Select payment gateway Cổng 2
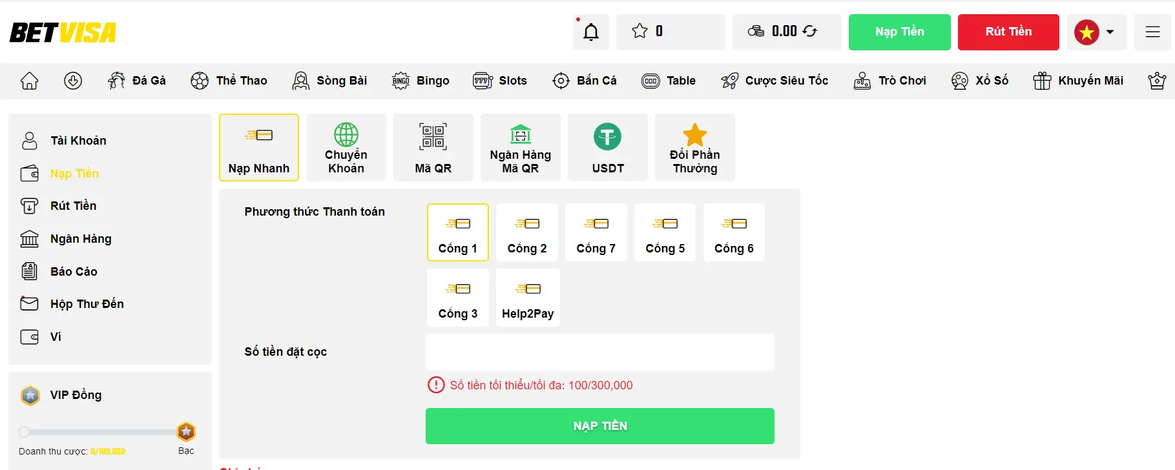Viewport: 1175px width, 470px height. (x=526, y=232)
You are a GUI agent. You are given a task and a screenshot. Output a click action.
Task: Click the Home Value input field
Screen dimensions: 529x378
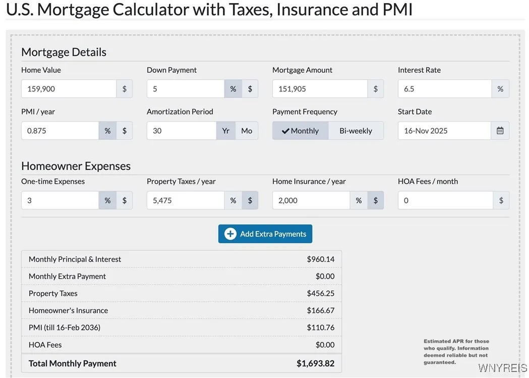pos(69,89)
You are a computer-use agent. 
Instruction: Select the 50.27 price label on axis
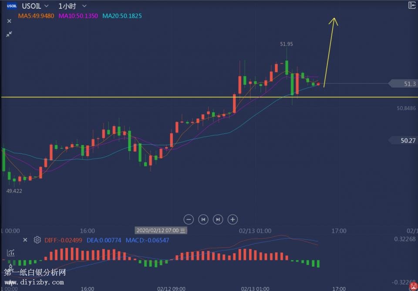[405, 140]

▬▬▬▬▬▬▬▬▬▬

WRITTEN REQUEST: Copy out the text of each of the records above word for word, leaving out the pictures.

EXERCISE ANSWER:
Select payment gateway Cổng 2
Viewport: 1175px width, 470px height. (x=526, y=232)
You are a GUI agent. You are given a task and a screenshot. Output a click action.
Task: Click the Home Value input field
Screen dimensions: 529x378
pos(69,89)
You are a computer-use agent. 
Instruction: Select the 50.27 price label on axis
[405, 140]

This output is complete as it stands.